◆ Task ◆
Report every line in the records below that contains the string "height". Case counts.

◆ Dataset excerpts ◆
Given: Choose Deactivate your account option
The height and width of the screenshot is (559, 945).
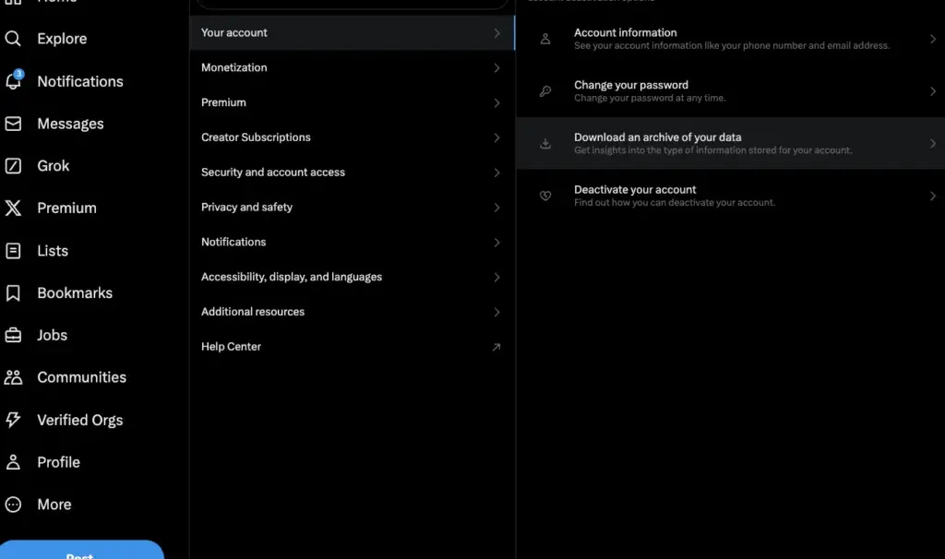Looking at the screenshot, I should tap(731, 196).
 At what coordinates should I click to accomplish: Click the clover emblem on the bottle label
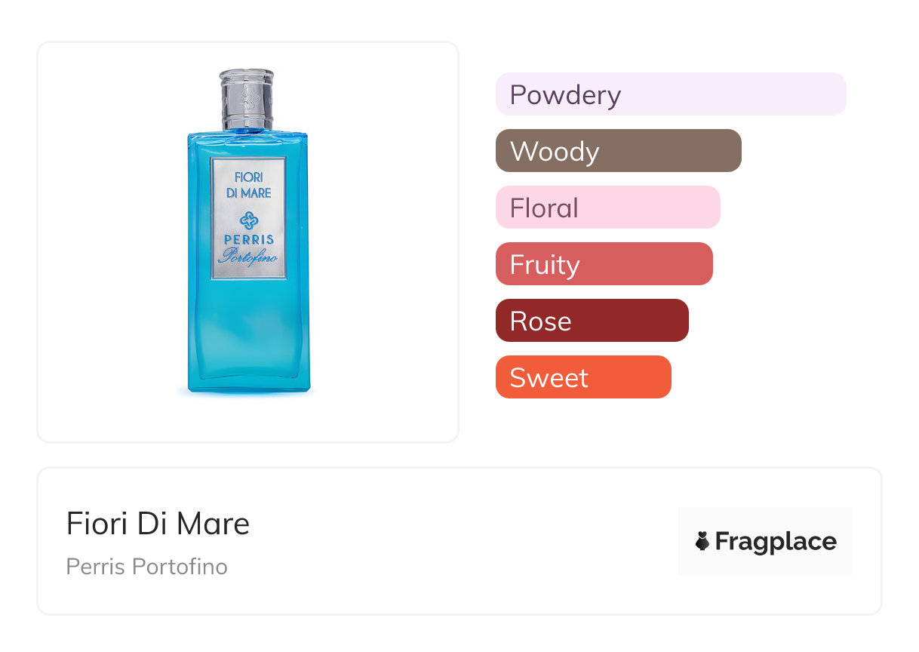[248, 220]
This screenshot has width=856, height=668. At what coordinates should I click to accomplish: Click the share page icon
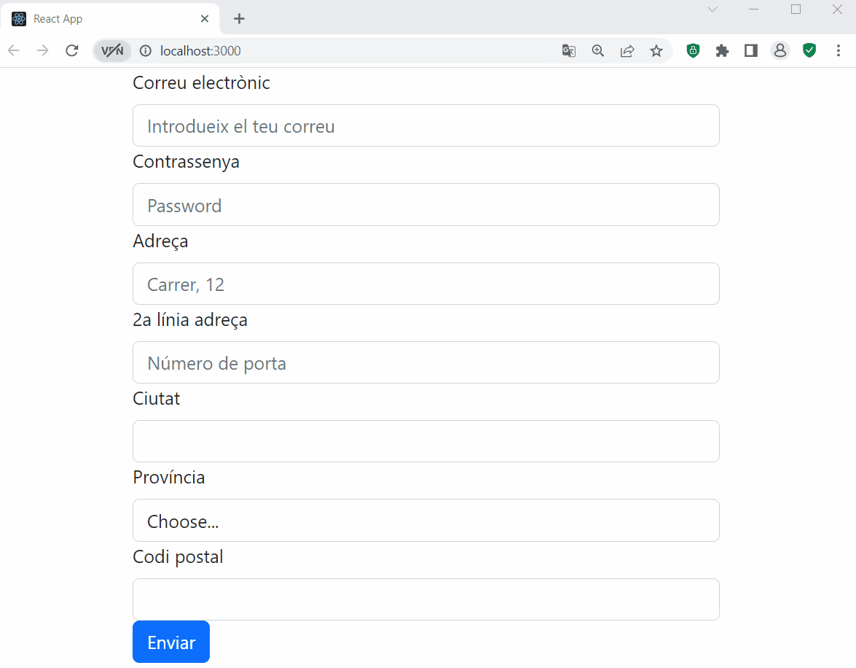point(627,51)
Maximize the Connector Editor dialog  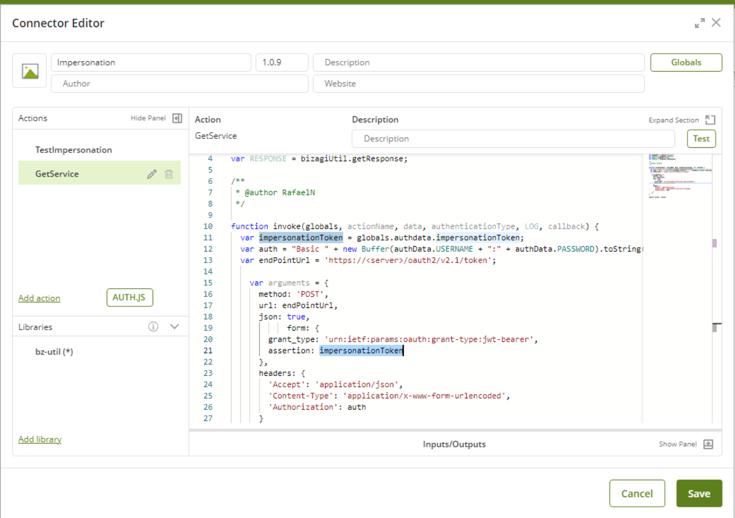pyautogui.click(x=699, y=23)
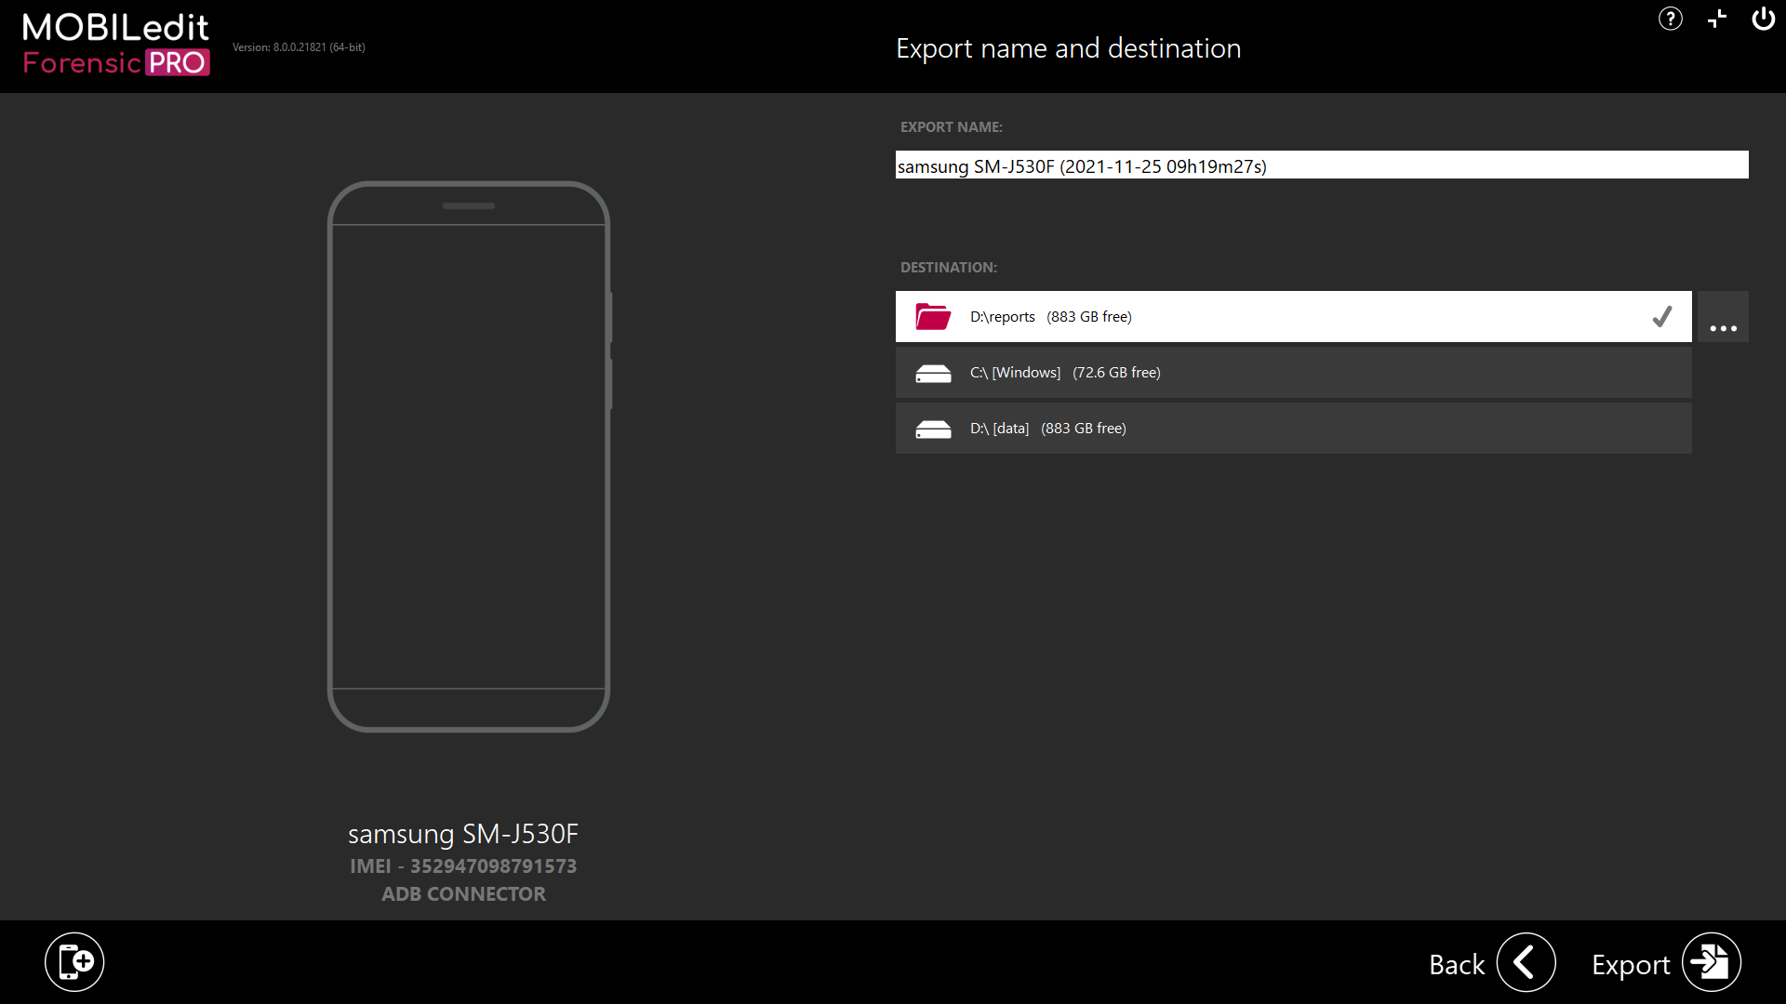
Task: Click the D:\ data drive icon
Action: pyautogui.click(x=932, y=429)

◆ Solution for this exercise ◆
The height and width of the screenshot is (559, 945).
This screenshot has width=856, height=668. At what coordinates should I click to accomplish: Click the share page icon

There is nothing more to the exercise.